_Directive 1_
According to the summarize skill page, which binary does the skill require?
_Directive 2_
From the summarize skill page, quote everything from "从 URL、文章、PDF 及" down to "from various sources.".

AgentSkillsCN

summarize

从 URL、文章、PDF 及 YouTube 视频中提取或概括文本内容。适用于被要求对链接进行摘要提炼或对视频进行转录时使用。

SKILL.md
--- frontmatter
name: summarize
description: "Summarize or extract text from URLs, articles, PDFs, and YouTube videos. Use when asked to summarize a link or transcribe a video."
metadata:
  version: "1.0.0"
  requires:
    bins: ["curl"]

Summarize Skill

Techniques for summarizing content from various sources.

When to Use

Use this skill when the user asks:

  • "What's this link/video about?"
  • "Summarize this URL/article"
  • "Extract text from this page"
  • "Transcribe this YouTube video"

Web Pages

Using curl + text extraction

bash
# Fetch and extract readable text
curl -s "https://example.com" | sed 's/<[^>]*>//g' | tr -s ' \n'

Using readability-cli (if available)

_Data section_
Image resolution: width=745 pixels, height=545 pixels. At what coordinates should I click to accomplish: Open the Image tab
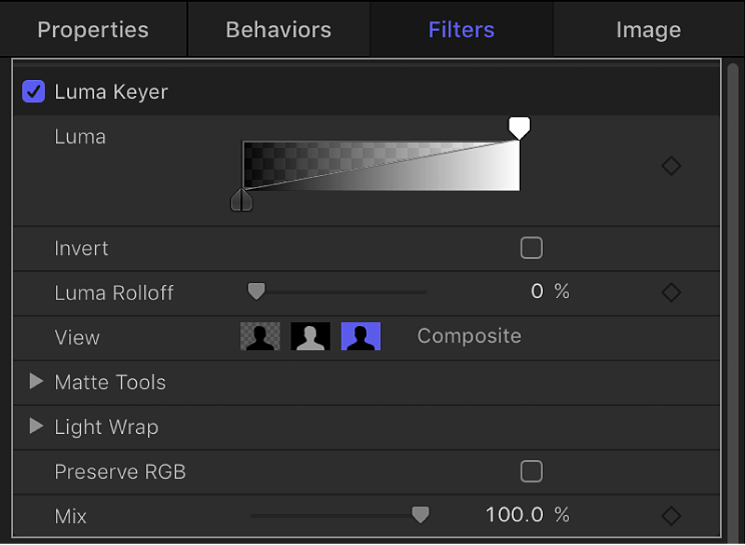[x=648, y=30]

_Worked answer 1_
curl

_Worked answer 2_
从 URL、文章、PDF 及 YouTube 视频中提取或概括文本内容。适用于被要求对链接进行摘要提炼或对视频进行转录时使用。

SKILL.md
--- frontmatter
name: summarize
description: "Summarize or extract text from URLs, articles, PDFs, and YouTube videos. Use when asked to summarize a link or transcribe a video."
metadata:
  version: "1.0.0"
  requires:
    bins: ["curl"]

Summarize Skill

Techniques for summarizing content from various sources.